• How to complete this task: There are pictures in the records below; leave them out and set down exactly the lines from the one holding "Click the next.svg file icon" through the one holding "The width and".

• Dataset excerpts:
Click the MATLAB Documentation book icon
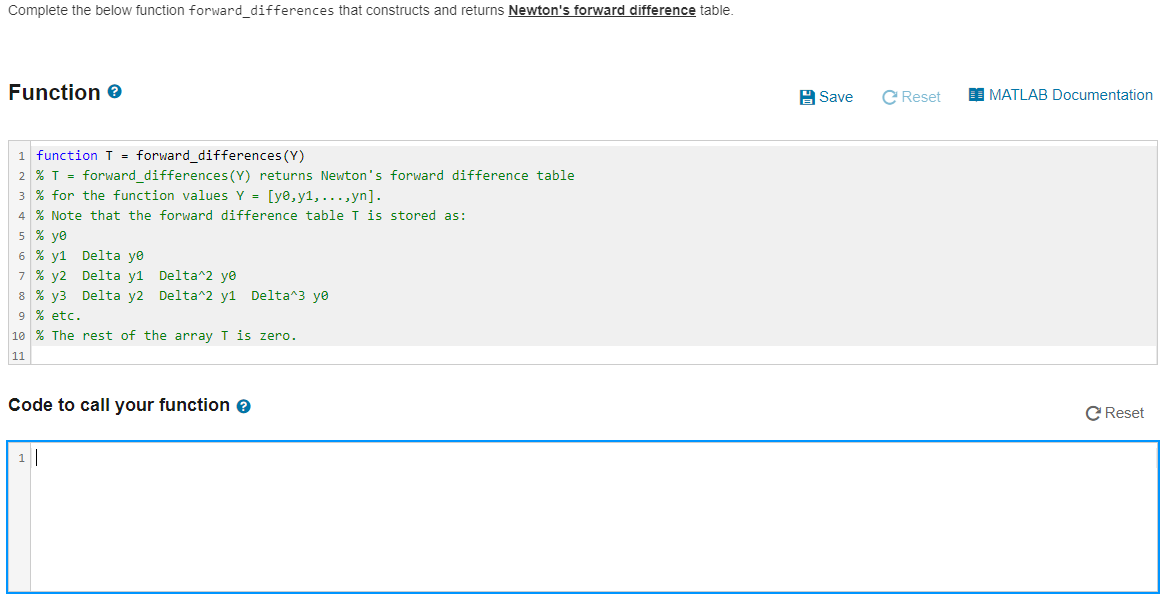This screenshot has height=611, width=1170. click(x=975, y=94)
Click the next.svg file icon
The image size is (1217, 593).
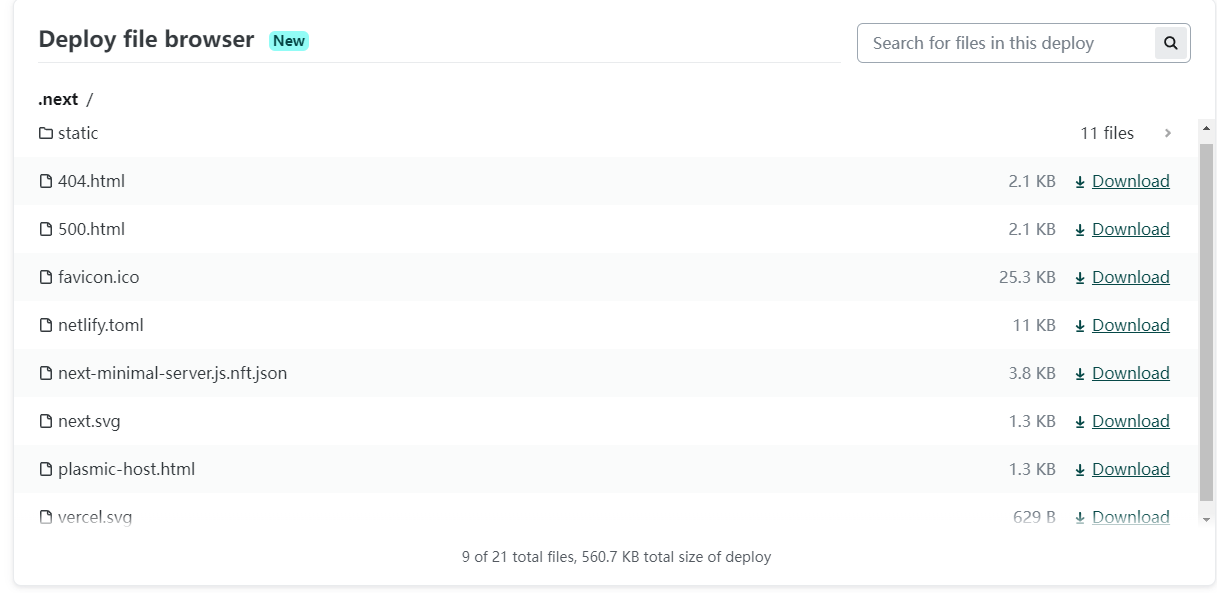click(45, 421)
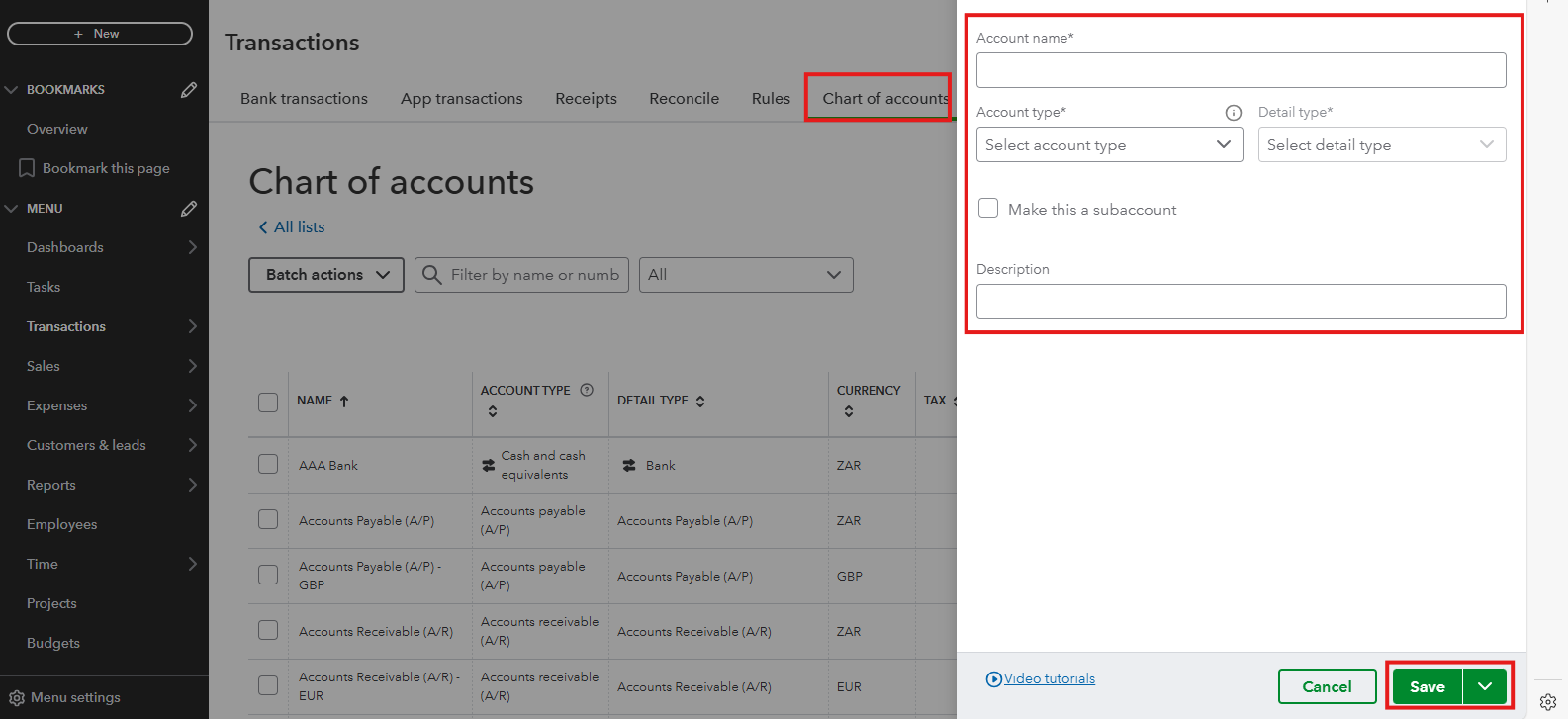Screen dimensions: 1568x719
Task: Open the Video tutorials link
Action: coord(1049,678)
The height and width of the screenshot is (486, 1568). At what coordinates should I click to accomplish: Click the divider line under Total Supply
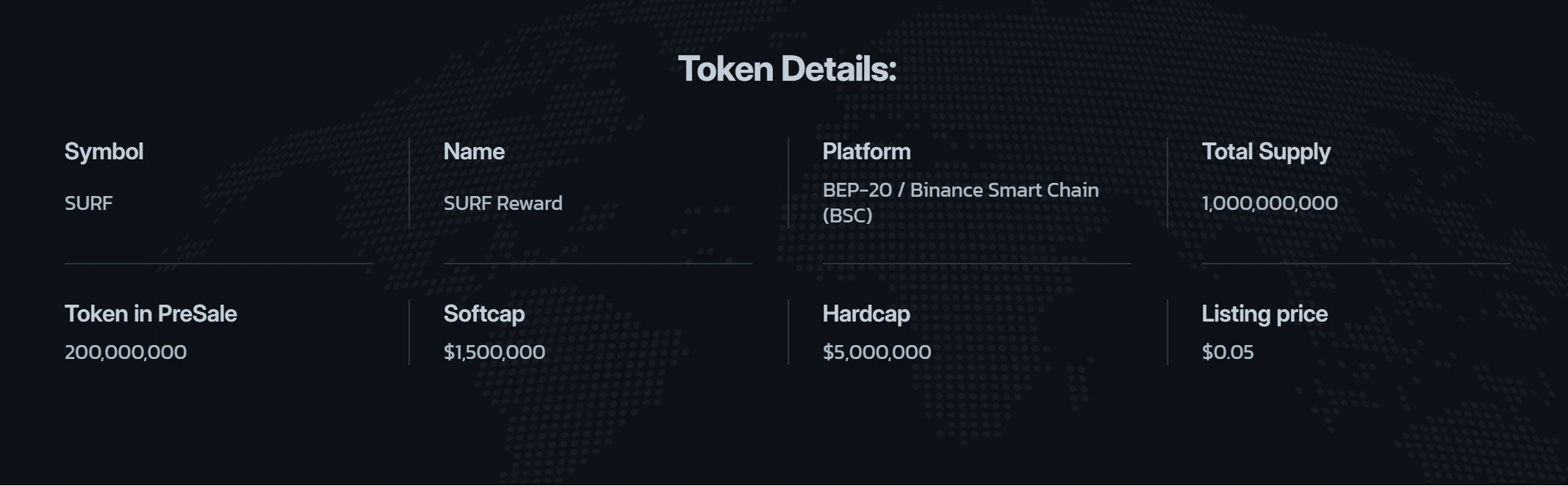[1356, 263]
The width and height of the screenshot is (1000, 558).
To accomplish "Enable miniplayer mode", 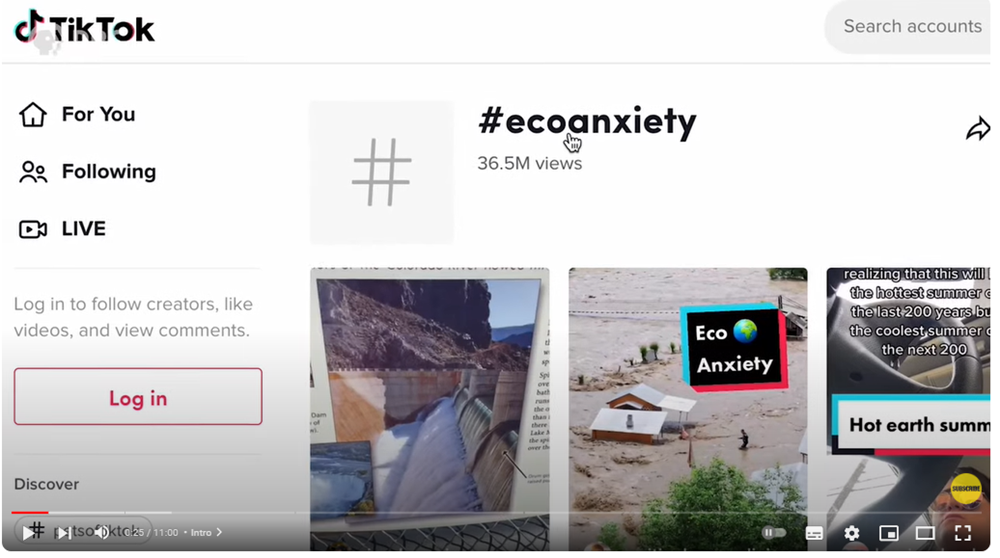I will pyautogui.click(x=888, y=533).
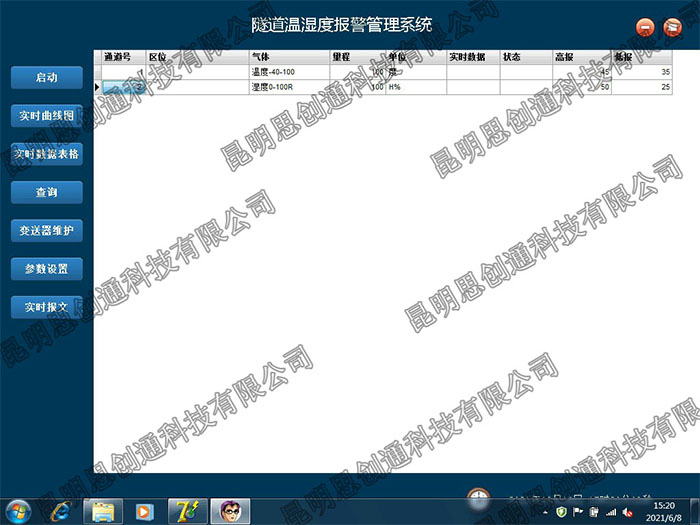Click the cartoon face app on taskbar
700x525 pixels.
click(x=229, y=510)
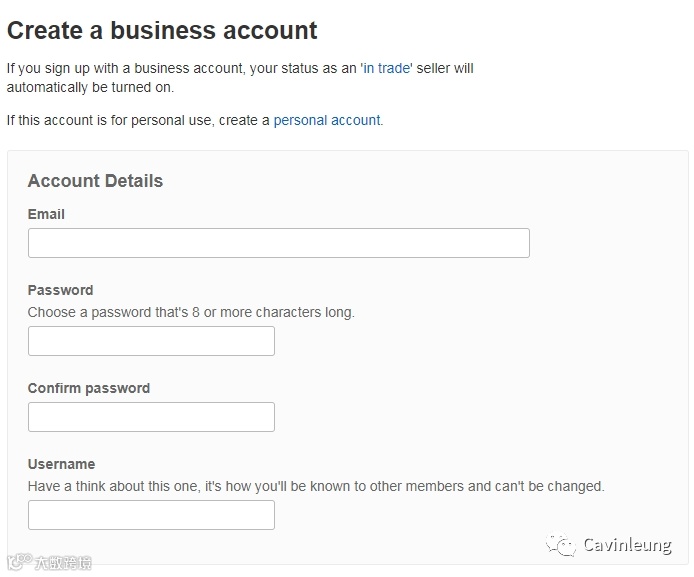The image size is (694, 577).
Task: Click the Account Details section heading
Action: click(95, 181)
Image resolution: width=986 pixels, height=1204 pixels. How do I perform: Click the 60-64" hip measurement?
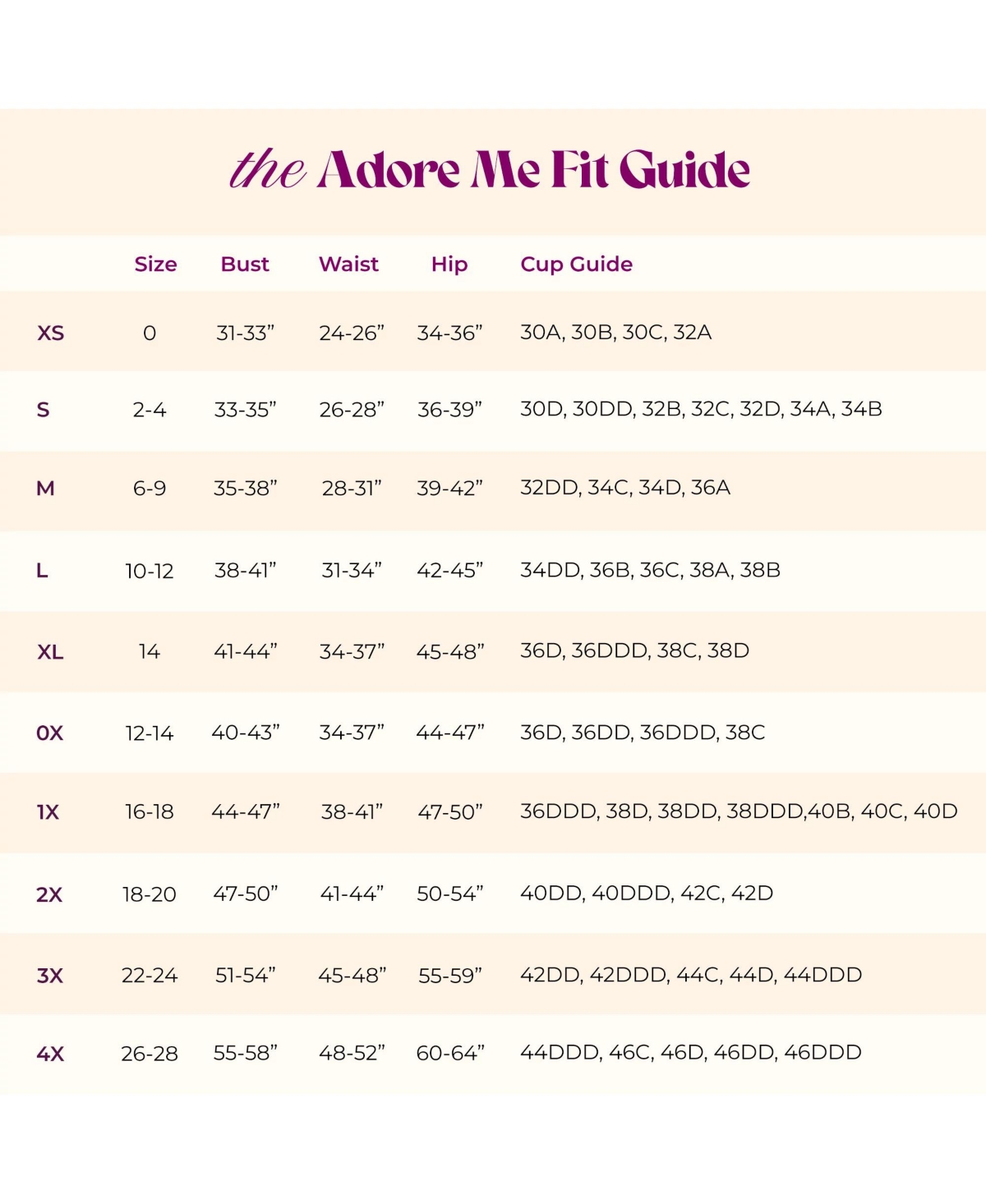[450, 1053]

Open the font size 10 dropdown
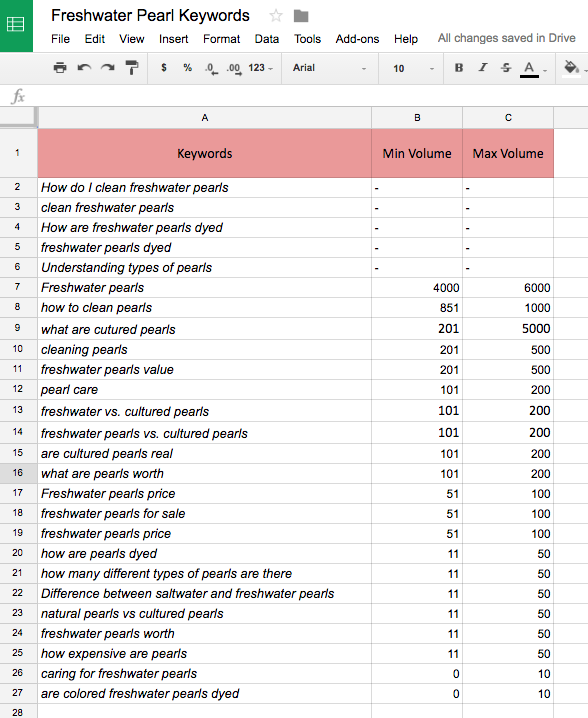(414, 68)
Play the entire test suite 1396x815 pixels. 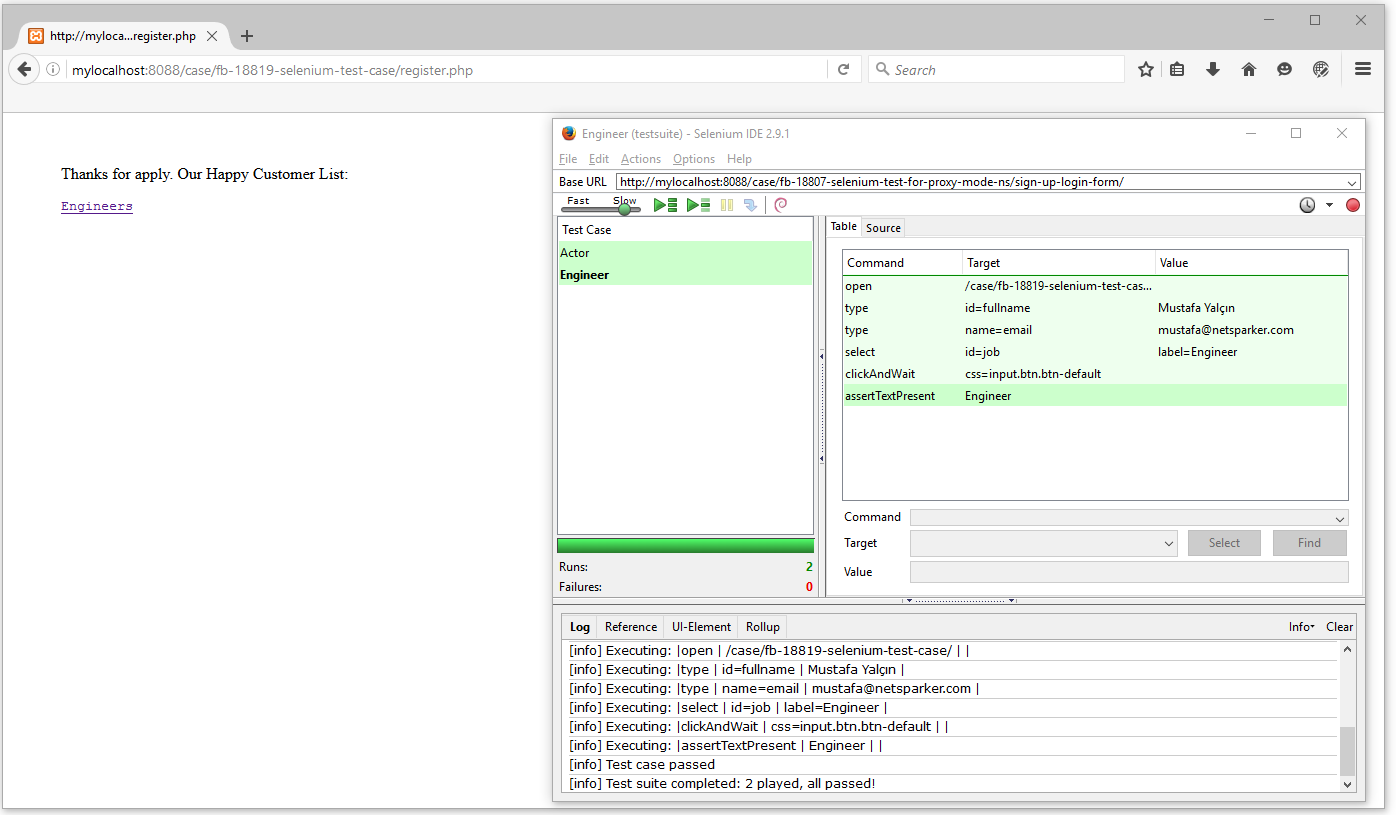pos(664,204)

• Written answer:
Click the next.svg file icon
The image size is (1217, 593).
click(45, 421)
Screen dimensions: 1568x719
Task: Open the Video tutorials link
Action: coord(1049,678)
The height and width of the screenshot is (486, 1568). At what coordinates should I click to accomplish: Click the divider line under Total Supply
[1356, 263]
The width and height of the screenshot is (1000, 558).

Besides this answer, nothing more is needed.